Um das finanzdominierte Akkumulationsregime und die mit ihm verbundene Krise zu verstehen, ist es notwendig, die Entwicklung der Kreisläufe des industriellen Kapitals, des zinstragenden Kapitals, des fiktiven Kapitals und der Derivate näher zu betrachten2. Es lässt sich feststellen, dass das zinstragende Kapital, vor allem aber das fiktive Kapital und die Derivate in den letzten Jahrzehnten wesentlich schneller angewachsen sind als das industrielle Kapital. Der Anteil der Profite der Kapitalgesellschaften des Finanzsektors an den Profiten aller Kapitalgesellschaften in den USA ist zwischen 1947 und 2010 von 8 auf 35 Prozent gestiegen (eigene Berechnung nach Daten des U.S. Department of Commerce, Bureau of Economic Analysis, National Income and Product Account - NIPA, Table 1.14).

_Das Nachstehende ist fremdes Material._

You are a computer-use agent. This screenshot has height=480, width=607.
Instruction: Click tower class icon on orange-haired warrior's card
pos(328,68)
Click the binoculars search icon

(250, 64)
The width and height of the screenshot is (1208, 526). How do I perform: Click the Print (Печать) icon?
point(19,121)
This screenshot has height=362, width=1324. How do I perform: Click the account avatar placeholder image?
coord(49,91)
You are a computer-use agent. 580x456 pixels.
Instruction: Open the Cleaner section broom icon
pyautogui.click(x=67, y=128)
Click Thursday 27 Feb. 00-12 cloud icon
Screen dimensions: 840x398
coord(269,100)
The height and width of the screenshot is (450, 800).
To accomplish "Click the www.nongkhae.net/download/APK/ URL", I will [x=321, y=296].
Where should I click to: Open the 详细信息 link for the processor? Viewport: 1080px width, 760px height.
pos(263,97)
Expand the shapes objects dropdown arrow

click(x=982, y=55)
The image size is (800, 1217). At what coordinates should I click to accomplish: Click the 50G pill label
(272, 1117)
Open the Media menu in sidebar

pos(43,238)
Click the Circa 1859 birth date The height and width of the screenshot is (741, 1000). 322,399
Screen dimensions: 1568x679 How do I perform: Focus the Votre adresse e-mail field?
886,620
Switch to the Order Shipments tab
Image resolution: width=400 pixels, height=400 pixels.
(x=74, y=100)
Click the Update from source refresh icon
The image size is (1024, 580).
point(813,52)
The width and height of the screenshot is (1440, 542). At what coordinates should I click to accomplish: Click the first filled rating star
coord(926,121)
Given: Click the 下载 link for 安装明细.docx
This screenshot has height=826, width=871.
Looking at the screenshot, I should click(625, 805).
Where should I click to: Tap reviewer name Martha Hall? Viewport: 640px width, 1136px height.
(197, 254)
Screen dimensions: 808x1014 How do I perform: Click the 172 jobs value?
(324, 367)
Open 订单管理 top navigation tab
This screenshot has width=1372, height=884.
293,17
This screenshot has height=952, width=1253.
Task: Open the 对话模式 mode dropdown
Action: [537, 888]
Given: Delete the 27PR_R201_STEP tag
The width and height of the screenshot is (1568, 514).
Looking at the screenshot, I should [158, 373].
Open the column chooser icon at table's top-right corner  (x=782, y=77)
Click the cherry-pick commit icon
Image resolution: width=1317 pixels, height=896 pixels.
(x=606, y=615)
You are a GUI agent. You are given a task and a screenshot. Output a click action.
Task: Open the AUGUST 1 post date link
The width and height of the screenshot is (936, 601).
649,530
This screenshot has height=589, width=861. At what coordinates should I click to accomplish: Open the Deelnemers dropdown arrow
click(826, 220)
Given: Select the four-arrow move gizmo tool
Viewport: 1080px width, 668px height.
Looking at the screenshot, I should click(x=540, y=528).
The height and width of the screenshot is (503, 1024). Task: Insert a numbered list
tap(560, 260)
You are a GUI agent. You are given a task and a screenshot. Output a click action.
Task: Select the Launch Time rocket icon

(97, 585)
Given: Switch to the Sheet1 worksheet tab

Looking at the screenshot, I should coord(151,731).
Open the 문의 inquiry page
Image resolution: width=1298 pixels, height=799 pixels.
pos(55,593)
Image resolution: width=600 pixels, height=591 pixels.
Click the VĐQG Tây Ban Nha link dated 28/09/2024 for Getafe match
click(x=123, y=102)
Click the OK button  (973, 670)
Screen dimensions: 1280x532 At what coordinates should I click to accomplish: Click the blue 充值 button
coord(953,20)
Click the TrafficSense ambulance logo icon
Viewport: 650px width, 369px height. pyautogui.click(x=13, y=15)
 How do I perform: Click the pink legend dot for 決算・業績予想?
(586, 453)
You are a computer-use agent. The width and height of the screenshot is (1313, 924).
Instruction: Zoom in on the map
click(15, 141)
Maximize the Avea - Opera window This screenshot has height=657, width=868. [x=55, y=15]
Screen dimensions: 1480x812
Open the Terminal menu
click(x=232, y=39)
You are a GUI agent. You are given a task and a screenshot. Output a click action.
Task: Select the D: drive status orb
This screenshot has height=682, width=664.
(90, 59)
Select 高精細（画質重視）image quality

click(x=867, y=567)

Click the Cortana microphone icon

Die privaten Kredite von Banken und anderen Finanzinstituten stiegen im Verhältnis zum Bruttoinlandsprodukt (BIP) in den USA von 71% im Jahr 1960 auf 202% im Jahr 2007, in Deutschland von 39% auf 105%. Die Marktkapitalisierung der Aktienmärkte stieg im Verhältnis zum BIP in den USA von 58% im Jahr 1989 auf 144% im Jahr 2007, in Deutschland von 23% auf 57% (Daten der Financial Structure Database der Weltbank). Im Jahr 2007 hatte der Markt für amerikanische Staatsanleihen ein Volumen von 4,4 Billionen Dollar, der Markt für verbriefte Hypotheken hatte ein Volumen von 7,1 Billionen Dollar, der amerikanische Aktienmarkt hatte eine Marktkapitalisierung von 21,9 Billionen Dollar. Doch das Wachstum dieser Märkte während des Booms bis 2007 nahm sich noch relativ bescheiden aus im Vergleich zum Wachstum des Marktes für Kreditausfallversicherungen, der in den 1990er Jahren praktisch noch kaum existierte und im Jahr 2007 Kontrakte im Volumen von 45,5 Billionen Dollar umfasste (New York Times, Arcane market is next to face big credit test, 17.2.2008). Im Jahr 2007 summierte sich das in Form von Krediten, Anleihen und Aktien angelegte zinstragende und fiktive Kapital global auf 202 Billionen US-Dollar. Im Jahr 1990 betrugen diese globalen Finanzanlagen 261% des globalen Sozialprodukts, im Jahr 2007 waren es 376% (vgl. McKinsey 2011: 2). Finanzanlagen sind also erheblich schneller gewachsen als das globale Sozialprodukt. Der Zusammenhang der verschiedenen Kreisläufe gleicht einer auf dem Kopf stehenden Pyramide, bei der sich die Basis, der Kreislauf des industriellen Kapitals, relativ klein ausnimmt im Vergleich zu den darauf aufbauenden Kreisläufen des Finanzkapitals, d.h. des zinstragenden Kapitals, des fiktiven Kapitals und der Derivate.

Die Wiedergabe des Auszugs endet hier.